共通テスト倫理で高得点が取れないよ……。教科書の思想家やキーワードは一通りおさえたのに!

 太郎君のような人、きっと受験生の中にもいますよね。「なんで共通テスト倫理で高得点取れないんだろう……」「共通テスト倫理は8割取って逃げ切りたいのに……」みたいな人、きっといると思います。
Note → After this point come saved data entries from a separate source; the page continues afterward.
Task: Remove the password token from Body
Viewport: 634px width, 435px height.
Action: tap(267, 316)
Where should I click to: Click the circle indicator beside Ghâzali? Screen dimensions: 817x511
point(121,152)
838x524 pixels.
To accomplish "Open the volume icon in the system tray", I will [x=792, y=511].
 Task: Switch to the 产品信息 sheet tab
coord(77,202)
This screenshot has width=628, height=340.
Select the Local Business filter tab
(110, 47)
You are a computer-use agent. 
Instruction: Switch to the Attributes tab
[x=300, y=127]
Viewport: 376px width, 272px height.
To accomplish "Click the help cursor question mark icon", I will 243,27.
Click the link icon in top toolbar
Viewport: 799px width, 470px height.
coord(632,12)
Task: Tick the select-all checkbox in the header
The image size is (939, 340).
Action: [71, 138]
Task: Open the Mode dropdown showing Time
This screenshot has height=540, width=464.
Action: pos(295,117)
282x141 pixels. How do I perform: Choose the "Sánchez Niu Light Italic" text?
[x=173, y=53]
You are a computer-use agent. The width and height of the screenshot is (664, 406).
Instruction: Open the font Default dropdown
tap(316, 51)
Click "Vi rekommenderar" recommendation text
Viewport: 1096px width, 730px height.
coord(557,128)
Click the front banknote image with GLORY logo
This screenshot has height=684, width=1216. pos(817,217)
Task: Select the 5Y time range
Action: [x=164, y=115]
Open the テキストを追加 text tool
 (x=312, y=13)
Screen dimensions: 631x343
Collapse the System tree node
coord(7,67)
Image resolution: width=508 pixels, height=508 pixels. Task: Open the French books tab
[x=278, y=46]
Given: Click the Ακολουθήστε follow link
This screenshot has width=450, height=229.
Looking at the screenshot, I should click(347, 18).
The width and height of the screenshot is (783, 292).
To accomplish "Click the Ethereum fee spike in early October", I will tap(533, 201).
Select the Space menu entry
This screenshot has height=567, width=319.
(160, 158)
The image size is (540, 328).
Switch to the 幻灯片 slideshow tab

このコーナーでは共通テスト倫理で9割を目標にして、どのように取っていくべきなのかを徹底的に解説したいと思います。

例題

自然についての様々な考えの説明として、最も適当なものを、次の①~④のうちから一つ選べ。

① プラトンは、現象界に現れているものはすべてイデアを原型とするものであるため、自然界の諸事物も真実在であるとした。

② アリストテレスは、自然の世界では、種子が樹木に成長するのと同様に、すべてのものは可能態から現実態へと展開すると説いた。

③ 欲望に対する理性の優位を説いたストア派においては、自然を支配する理法と人間理性とは別物であり、人は後者にのみ従うべきである。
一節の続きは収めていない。